What Creates Condensation in Windows

Condensation on the interior of windows is produced by the humid warm air inside your home reaching the cooler surface of your windows. It’s particularly commonplace during the winter when it’s much cooler outside than it is inside your home.

Inside Moisture vs. In Between Panes

When talking about condensation, it’s crucial to know the distinction between moisture on the inside of your windows in comparison to moisture in between the windowpanes. One is an indoor air quality issue and the other is a window issue.
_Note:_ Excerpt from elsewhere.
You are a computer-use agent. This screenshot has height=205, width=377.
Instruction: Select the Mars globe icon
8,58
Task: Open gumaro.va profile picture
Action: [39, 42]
  • Moisture on the inside of a window is caused from the warm moist air inside your home forming along the glass.
  • Any moisture you notice between windowpanes is produced when the window seal fails and moisture seeps between the two panes of glass, in which case the window has to be repaired or replaced.
  • Condensation in the windows isn’t a window problem and can instead be resolved by adjusting the humidity inside your home. Numerous things produce humidity inside a home, such as showers, cooking, laundry or even breathing.

Why Condensation on Windows Can Be an Issue

Even though you might presume condensation on the inside of your windows is a cosmetic issue, it may also be indicating your home has excess humidity. If this is the case, water could also be accumulating on window frames, cold walls or other surfaces. Even a slim film of water can encourage wood surfaces to mildew or rot over time, increasing the growth of mildew or mold.

How to Decrease Humidity Inside Your Home

Fortunately there are numerous options for removing moisture from the air throughout your home.

If you have a humidifier active in your home – whether it be a small-scale unit or a whole-house humidifier – lower it further so the humidity inside your home comes down.

If you don’t have a humidifier active and your home’s humidity level is higher than you prefer, think about installing a dehumidifier. While humidifiers put moisture in your home so the air doesn’t get too dry, a dehumidifier pulls excess moisture out of the air.

Small, portable dehumidifiers can remove the water from a single room. However, portable units require emptying water trays and generally service a somewhat limited area. A whole-house dehumidifier will eliminate moisture throughout your entire home.

Whole-house dehumidifier systems are managed by a humidistat, which allows you to specify a humidity level the same as you would select a temperature via your thermostat. The unit will run immediately when the humidity level overtakes the set level. These systems coordinate with your home’s HVAC system, so you will receive the best results if you contact qualified professionals for whole-house dehumidifier installation Kingsville.

Additional Ways to Reduce Condensation on Windows

  • Exhaust fans. Putting in exhaust fans near humidity hotspots such as the bathroom, laundry room or above the kitchen range can help by drawing the warm, moist air from these rooms out of your home before it can elevate the humidity level inside your home.
  • Ceiling fans. Spinning ceiling fans can also keep air circulating inside the home so humid air doesn’t get trapped in one area.
  • Opening up window treatments. Opening the blinds or drapes can reduce condensation by preventing the warm air from being stuck against the windowpane.

By lowering humidity in your home and circulating air throughout your home, you can enjoy clear, moisture-free windows even in the middle of the winter.